=== Begin Enclosure ===

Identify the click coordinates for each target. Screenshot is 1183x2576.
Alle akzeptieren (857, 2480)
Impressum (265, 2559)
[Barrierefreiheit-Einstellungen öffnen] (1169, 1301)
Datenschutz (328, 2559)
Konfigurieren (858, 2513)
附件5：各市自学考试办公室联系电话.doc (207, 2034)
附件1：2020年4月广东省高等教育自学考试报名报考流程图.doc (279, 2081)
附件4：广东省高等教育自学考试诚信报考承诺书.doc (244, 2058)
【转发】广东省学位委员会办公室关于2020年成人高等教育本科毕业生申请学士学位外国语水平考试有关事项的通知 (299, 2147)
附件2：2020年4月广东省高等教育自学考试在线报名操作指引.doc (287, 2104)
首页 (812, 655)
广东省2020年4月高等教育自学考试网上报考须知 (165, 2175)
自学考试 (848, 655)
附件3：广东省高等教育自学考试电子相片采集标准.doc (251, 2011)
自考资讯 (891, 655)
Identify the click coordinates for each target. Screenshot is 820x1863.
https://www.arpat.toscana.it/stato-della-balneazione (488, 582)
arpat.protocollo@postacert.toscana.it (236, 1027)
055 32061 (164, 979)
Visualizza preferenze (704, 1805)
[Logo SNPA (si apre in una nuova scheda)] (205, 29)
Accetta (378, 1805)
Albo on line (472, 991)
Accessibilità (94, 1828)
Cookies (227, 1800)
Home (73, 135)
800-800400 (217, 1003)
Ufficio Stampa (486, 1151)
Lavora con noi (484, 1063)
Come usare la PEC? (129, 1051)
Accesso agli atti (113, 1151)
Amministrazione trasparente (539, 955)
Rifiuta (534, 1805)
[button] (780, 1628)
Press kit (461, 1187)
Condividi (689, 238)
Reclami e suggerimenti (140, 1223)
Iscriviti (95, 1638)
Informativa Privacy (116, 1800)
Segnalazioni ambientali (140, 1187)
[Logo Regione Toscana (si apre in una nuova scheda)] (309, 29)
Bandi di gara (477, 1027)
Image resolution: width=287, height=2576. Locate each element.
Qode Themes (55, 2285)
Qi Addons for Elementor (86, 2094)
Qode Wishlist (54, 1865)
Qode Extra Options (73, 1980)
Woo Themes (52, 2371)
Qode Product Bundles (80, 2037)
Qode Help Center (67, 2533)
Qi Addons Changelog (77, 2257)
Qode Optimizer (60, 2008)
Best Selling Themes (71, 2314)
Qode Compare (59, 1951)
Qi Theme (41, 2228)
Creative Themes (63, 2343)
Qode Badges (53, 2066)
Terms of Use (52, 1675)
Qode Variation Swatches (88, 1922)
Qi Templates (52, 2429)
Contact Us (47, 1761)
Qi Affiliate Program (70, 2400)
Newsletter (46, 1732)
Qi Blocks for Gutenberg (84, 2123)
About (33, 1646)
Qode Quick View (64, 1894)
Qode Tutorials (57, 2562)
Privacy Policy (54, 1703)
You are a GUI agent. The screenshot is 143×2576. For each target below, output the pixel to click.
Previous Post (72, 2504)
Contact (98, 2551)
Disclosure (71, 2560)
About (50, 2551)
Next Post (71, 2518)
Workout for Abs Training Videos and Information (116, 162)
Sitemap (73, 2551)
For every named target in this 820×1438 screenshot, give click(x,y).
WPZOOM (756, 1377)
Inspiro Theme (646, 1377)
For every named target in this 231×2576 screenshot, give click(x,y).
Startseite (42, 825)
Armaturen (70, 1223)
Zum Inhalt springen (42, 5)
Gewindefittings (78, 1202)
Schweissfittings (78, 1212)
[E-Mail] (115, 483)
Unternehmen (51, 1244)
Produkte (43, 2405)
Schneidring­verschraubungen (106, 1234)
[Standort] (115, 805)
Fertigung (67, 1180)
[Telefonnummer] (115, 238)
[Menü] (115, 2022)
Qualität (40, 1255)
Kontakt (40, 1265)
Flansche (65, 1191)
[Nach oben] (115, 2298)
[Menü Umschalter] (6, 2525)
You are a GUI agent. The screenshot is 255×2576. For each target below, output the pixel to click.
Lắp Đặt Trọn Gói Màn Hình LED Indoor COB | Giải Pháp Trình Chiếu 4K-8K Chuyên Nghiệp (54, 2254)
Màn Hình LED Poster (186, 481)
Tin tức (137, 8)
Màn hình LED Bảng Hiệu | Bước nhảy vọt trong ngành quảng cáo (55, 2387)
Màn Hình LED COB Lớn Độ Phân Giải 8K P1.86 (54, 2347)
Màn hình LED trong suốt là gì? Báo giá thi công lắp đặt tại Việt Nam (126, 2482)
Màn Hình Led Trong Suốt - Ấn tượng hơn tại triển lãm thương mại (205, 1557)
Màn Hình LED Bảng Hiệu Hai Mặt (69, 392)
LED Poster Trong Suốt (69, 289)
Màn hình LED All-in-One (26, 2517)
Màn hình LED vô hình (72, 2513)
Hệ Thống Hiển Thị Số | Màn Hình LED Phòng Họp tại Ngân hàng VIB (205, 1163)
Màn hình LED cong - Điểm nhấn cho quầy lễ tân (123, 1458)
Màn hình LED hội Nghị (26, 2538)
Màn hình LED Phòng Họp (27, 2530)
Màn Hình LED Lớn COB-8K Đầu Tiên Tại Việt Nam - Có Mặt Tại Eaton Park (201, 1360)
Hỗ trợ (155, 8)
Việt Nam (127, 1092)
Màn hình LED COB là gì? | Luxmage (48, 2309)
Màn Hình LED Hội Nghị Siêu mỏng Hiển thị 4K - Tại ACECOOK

=== End Enclosure ===

Prompt:
An exact copy of every record is what the answer must contain.

Written reply:
Identify the click coordinates for each target. Screenshot is 1183x2576.
Alle akzeptieren (857, 2480)
Impressum (265, 2559)
[Barrierefreiheit-Einstellungen öffnen] (1169, 1301)
Datenschutz (328, 2559)
Konfigurieren (858, 2513)
附件5：各市自学考试办公室联系电话.doc (207, 2034)
附件1：2020年4月广东省高等教育自学考试报名报考流程图.doc (279, 2081)
附件4：广东省高等教育自学考试诚信报考承诺书.doc (244, 2058)
【转发】广东省学位委员会办公室关于2020年成人高等教育本科毕业生申请学士学位外国语水平考试有关事项的通知 (299, 2147)
附件2：2020年4月广东省高等教育自学考试在线报名操作指引.doc (287, 2104)
首页 (812, 655)
广东省2020年4月高等教育自学考试网上报考须知 (165, 2175)
自学考试 (848, 655)
附件3：广东省高等教育自学考试电子相片采集标准.doc (251, 2011)
自考资讯 (891, 655)
Identify the click coordinates for each target. Screenshot is 820x1863.
https://www.arpat.toscana.it/stato-della-balneazione (488, 582)
arpat.protocollo@postacert.toscana.it (236, 1027)
055 32061 (164, 979)
Visualizza preferenze (704, 1805)
[Logo SNPA (si apre in una nuova scheda)] (205, 29)
Accetta (378, 1805)
Albo on line (472, 991)
Accessibilità (94, 1828)
Cookies (227, 1800)
Home (73, 135)
800-800400 (217, 1003)
Ufficio Stampa (486, 1151)
Lavora con noi (484, 1063)
Come usare la PEC? (129, 1051)
Accesso agli atti (113, 1151)
Amministrazione trasparente (539, 955)
Rifiuta (534, 1805)
[button] (780, 1628)
Press kit (461, 1187)
Condividi (689, 238)
Reclami e suggerimenti (140, 1223)
Iscriviti (95, 1638)
Informativa Privacy (116, 1800)
Segnalazioni ambientali (140, 1187)
[Logo Regione Toscana (si apre in una nuova scheda)] (309, 29)
Bandi di gara (477, 1027)
Image resolution: width=287, height=2576. Locate each element.
Qode Themes (55, 2285)
Qi Addons for Elementor (86, 2094)
Qode Wishlist (54, 1865)
Qode Extra Options (73, 1980)
Woo Themes (52, 2371)
Qode Product Bundles (80, 2037)
Qode Help Center (67, 2533)
Qi Addons Changelog (77, 2257)
Qode Optimizer (60, 2008)
Best Selling Themes (71, 2314)
Qode Compare (59, 1951)
Qi Theme (41, 2228)
Creative Themes (63, 2343)
Qode Badges (53, 2066)
Terms of Use (52, 1675)
Qode Variation Swatches (88, 1922)
Qi Templates (52, 2429)
Contact Us (47, 1761)
Qi Affiliate Program (70, 2400)
Newsletter (46, 1732)
Qi Blocks for Gutenberg (84, 2123)
About (33, 1646)
Qode Quick View (64, 1894)
Qode Tutorials (57, 2562)
Privacy Policy (54, 1703)
You are a GUI agent. The screenshot is 143×2576. For each target below, output the pixel to click.
Previous Post (72, 2504)
Contact (98, 2551)
Disclosure (71, 2560)
About (50, 2551)
Next Post (71, 2518)
Workout for Abs Training Videos and Information (116, 162)
Sitemap (73, 2551)
For every named target in this 820×1438 screenshot, give click(x,y).
WPZOOM (756, 1377)
Inspiro Theme (646, 1377)
For every named target in this 231×2576 screenshot, give click(x,y).
Startseite (42, 825)
Armaturen (70, 1223)
Zum Inhalt springen (42, 5)
Gewindefittings (78, 1202)
Schweissfittings (78, 1212)
[E-Mail] (115, 483)
Unternehmen (51, 1244)
Produkte (43, 2405)
Schneidring­verschraubungen (106, 1234)
[Standort] (115, 805)
Fertigung (67, 1180)
[Telefonnummer] (115, 238)
[Menü] (115, 2022)
Qualität (40, 1255)
Kontakt (40, 1265)
Flansche (65, 1191)
[Nach oben] (115, 2298)
[Menü Umschalter] (6, 2525)
You are a GUI agent. The screenshot is 255×2576. For each target below, output the pixel to click.
Lắp Đặt Trọn Gói Màn Hình LED Indoor COB | Giải Pháp Trình Chiếu 4K-8K Chuyên Nghiệp (54, 2254)
Màn Hình LED Poster (186, 481)
Tin tức (137, 8)
Màn hình LED Bảng Hiệu | Bước nhảy vọt trong ngành quảng cáo (55, 2387)
Màn Hình LED COB Lớn Độ Phân Giải 8K P1.86 (54, 2347)
Màn hình LED trong suốt là gì? Báo giá thi công lắp đặt tại Việt Nam (126, 2482)
Màn Hình Led Trong Suốt - Ấn tượng hơn tại triển lãm thương mại (205, 1557)
Màn Hình LED Bảng Hiệu Hai Mặt (69, 392)
LED Poster Trong Suốt (69, 289)
Màn hình LED All-in-One (26, 2517)
Màn hình LED vô hình (72, 2513)
Hệ Thống Hiển Thị Số | Màn Hình LED Phòng Họp tại Ngân hàng VIB (205, 1163)
Màn hình LED cong - Điểm nhấn cho quầy lễ tân (123, 1458)
Màn hình LED hội Nghị (26, 2538)
Màn hình LED Phòng Họp (27, 2530)
Màn Hình LED Lớn COB-8K Đầu Tiên Tại Việt Nam - Có Mặt Tại Eaton Park (201, 1360)
Hỗ trợ (155, 8)
Việt Nam (127, 1092)
Màn hình LED COB là gì? | Luxmage (48, 2309)
Màn Hình LED Hội Nghị Siêu mỏng Hiển thị 4K - Tại ACECOOK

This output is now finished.